== Segment start ==

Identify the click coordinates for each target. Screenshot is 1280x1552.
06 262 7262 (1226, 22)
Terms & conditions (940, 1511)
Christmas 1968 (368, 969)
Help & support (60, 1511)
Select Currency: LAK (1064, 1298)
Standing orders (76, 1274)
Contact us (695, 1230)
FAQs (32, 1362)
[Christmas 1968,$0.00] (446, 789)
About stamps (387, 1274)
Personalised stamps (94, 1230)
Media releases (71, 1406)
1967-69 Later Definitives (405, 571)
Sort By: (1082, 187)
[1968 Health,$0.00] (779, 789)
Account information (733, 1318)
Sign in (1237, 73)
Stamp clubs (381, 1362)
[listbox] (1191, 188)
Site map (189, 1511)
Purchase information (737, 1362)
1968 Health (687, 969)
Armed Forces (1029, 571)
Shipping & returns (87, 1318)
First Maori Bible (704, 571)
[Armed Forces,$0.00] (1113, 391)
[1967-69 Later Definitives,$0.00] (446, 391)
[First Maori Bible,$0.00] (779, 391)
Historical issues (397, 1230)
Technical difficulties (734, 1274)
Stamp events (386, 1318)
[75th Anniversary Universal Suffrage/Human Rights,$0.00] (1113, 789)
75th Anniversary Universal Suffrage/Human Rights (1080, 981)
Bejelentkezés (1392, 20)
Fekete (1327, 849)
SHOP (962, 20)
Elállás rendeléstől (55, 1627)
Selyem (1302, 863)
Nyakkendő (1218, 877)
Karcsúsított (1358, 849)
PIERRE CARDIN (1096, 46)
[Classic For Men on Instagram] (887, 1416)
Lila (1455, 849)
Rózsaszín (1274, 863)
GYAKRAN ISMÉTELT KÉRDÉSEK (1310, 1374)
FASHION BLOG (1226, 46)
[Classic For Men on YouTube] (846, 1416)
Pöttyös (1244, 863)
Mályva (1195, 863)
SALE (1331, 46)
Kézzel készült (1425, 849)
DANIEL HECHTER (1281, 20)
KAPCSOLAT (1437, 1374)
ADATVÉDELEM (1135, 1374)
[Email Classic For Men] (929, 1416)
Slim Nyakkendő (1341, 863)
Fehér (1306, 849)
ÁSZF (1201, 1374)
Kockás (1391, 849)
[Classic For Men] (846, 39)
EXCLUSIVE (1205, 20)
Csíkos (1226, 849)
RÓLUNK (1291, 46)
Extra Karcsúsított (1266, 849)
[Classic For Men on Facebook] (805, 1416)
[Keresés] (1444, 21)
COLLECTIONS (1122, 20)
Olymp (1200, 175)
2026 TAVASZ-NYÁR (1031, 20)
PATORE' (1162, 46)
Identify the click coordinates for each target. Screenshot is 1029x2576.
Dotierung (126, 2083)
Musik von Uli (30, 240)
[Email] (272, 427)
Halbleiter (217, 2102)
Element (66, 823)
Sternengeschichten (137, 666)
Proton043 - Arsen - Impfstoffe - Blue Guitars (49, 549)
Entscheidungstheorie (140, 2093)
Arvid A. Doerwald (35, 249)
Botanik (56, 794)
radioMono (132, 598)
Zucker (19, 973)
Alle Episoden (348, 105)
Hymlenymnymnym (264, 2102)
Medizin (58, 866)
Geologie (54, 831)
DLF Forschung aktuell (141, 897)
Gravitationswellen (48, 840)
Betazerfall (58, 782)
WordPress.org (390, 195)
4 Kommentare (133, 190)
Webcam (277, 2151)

== Segment end ==

ASSIGNED TASK> Please return exactly the lines from the opening line of the data above through the line with "[1967-69 Later Definitives,$0.00] (446, 391)", both included and nothing else.

YOUR RESPONSE>
Identify the click coordinates for each target. Screenshot is 1280x1552.
06 262 7262 (1226, 22)
Terms & conditions (940, 1511)
Christmas 1968 (368, 969)
Help & support (60, 1511)
Select Currency: LAK (1064, 1298)
Standing orders (76, 1274)
Contact us (695, 1230)
FAQs (32, 1362)
[Christmas 1968,$0.00] (446, 789)
About stamps (387, 1274)
Personalised stamps (94, 1230)
Media releases (71, 1406)
1967-69 Later Definitives (405, 571)
Sort By: (1082, 187)
[1968 Health,$0.00] (779, 789)
Account information (733, 1318)
Sign in (1237, 73)
Stamp clubs (381, 1362)
[listbox] (1191, 188)
Site map (189, 1511)
Purchase information (737, 1362)
1968 Health (687, 969)
Armed Forces (1029, 571)
Shipping & returns (87, 1318)
First Maori Bible (704, 571)
[Armed Forces,$0.00] (1113, 391)
[1967-69 Later Definitives,$0.00] (446, 391)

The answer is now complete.